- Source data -
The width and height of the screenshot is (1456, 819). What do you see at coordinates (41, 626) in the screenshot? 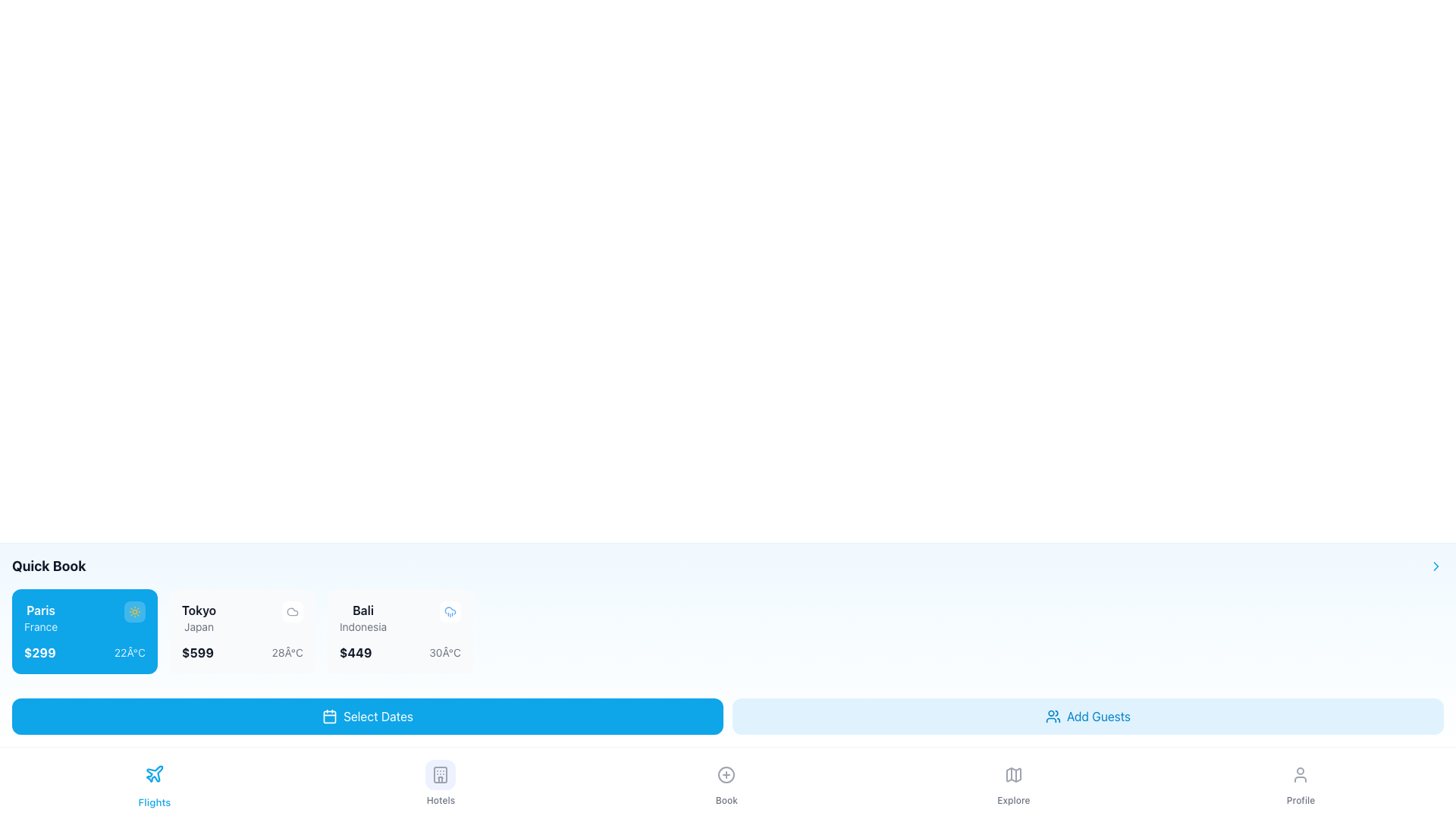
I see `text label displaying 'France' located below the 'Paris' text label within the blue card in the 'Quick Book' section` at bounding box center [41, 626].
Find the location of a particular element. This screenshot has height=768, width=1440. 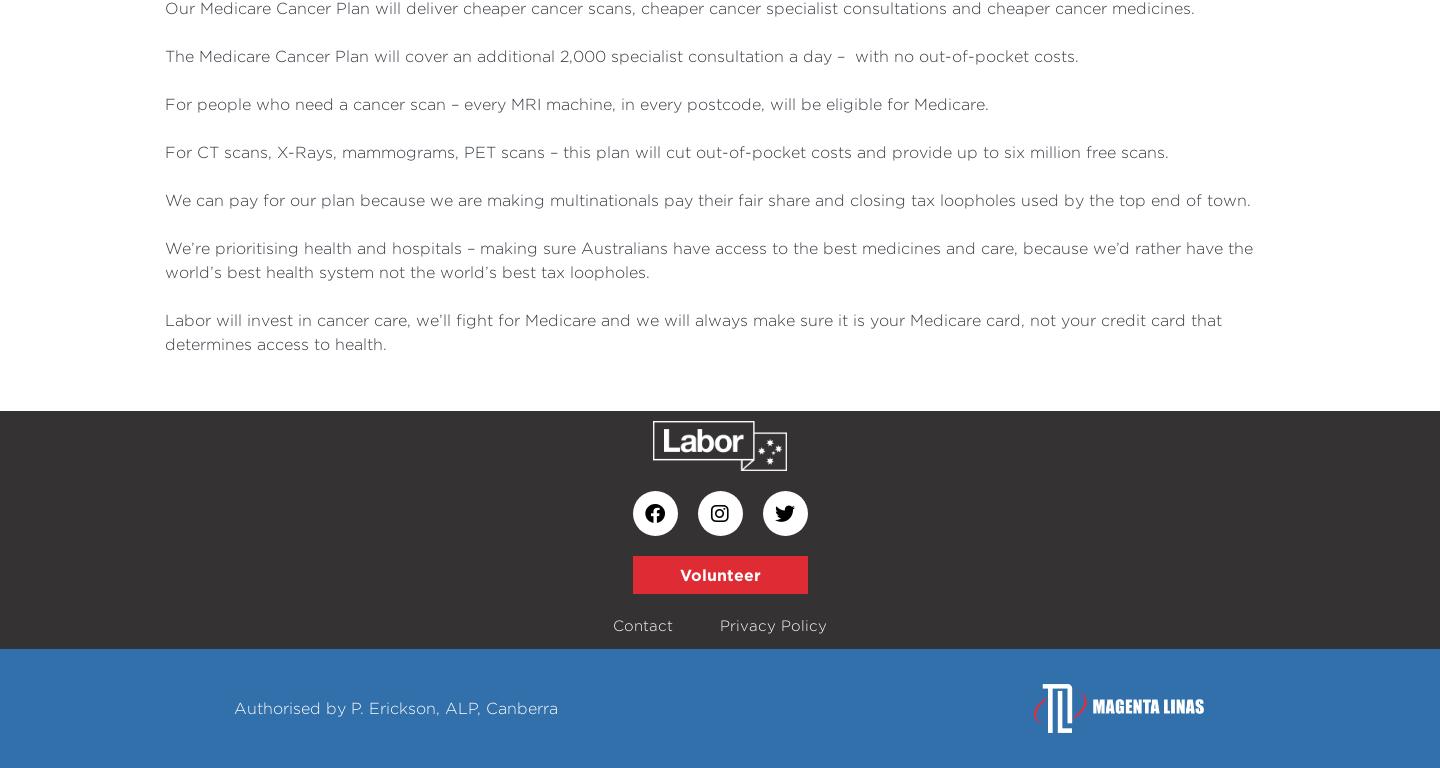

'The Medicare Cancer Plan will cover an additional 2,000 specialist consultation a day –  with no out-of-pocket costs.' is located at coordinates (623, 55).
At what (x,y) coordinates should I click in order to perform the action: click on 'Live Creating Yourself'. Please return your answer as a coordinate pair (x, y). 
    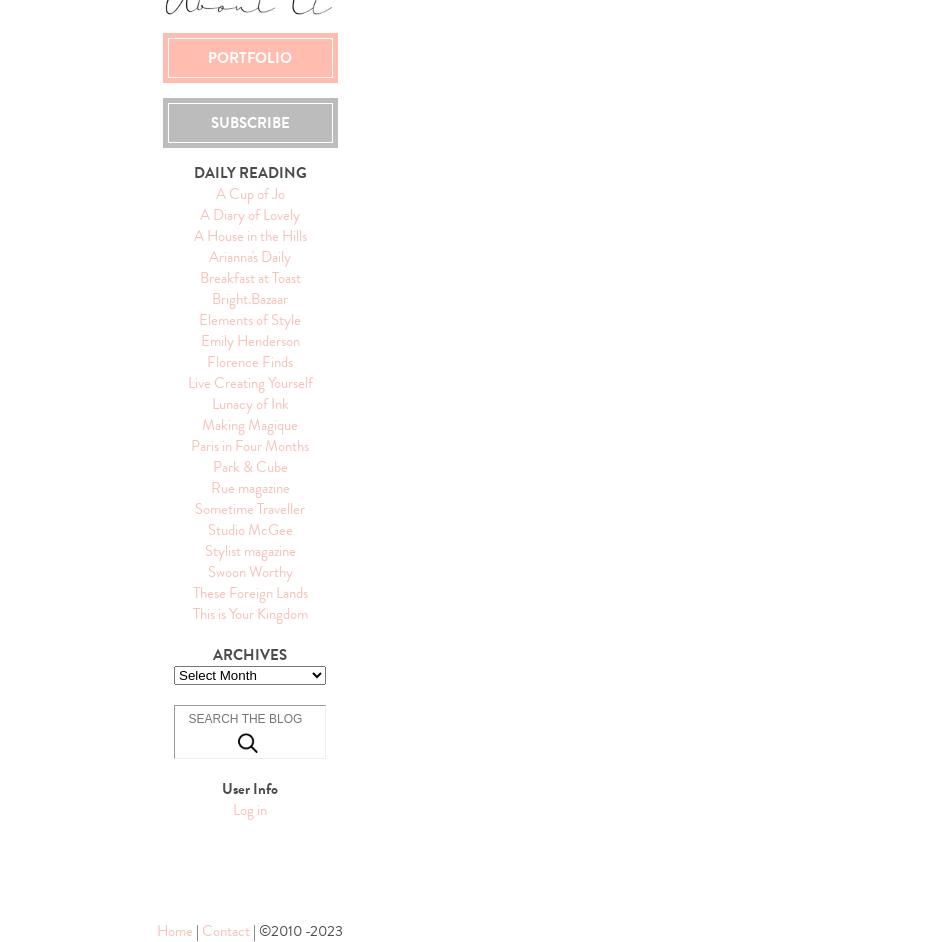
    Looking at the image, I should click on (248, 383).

- Do this -
Rewrite the data from the line with "Find the location" up to and including the last line, putting "screen capture" in place of "screenshot" and leaving everything else as it is. Leave out the pictures.

- Final result -
Find the location of a particular element. This screen capture has height=768, width=1440. 

'The Medicare Cancer Plan will cover an additional 2,000 specialist consultation a day –  with no out-of-pocket costs.' is located at coordinates (623, 55).
At what (x,y) coordinates should I click in order to perform the action: click on 'Live Creating Yourself'. Please return your answer as a coordinate pair (x, y). 
    Looking at the image, I should click on (248, 383).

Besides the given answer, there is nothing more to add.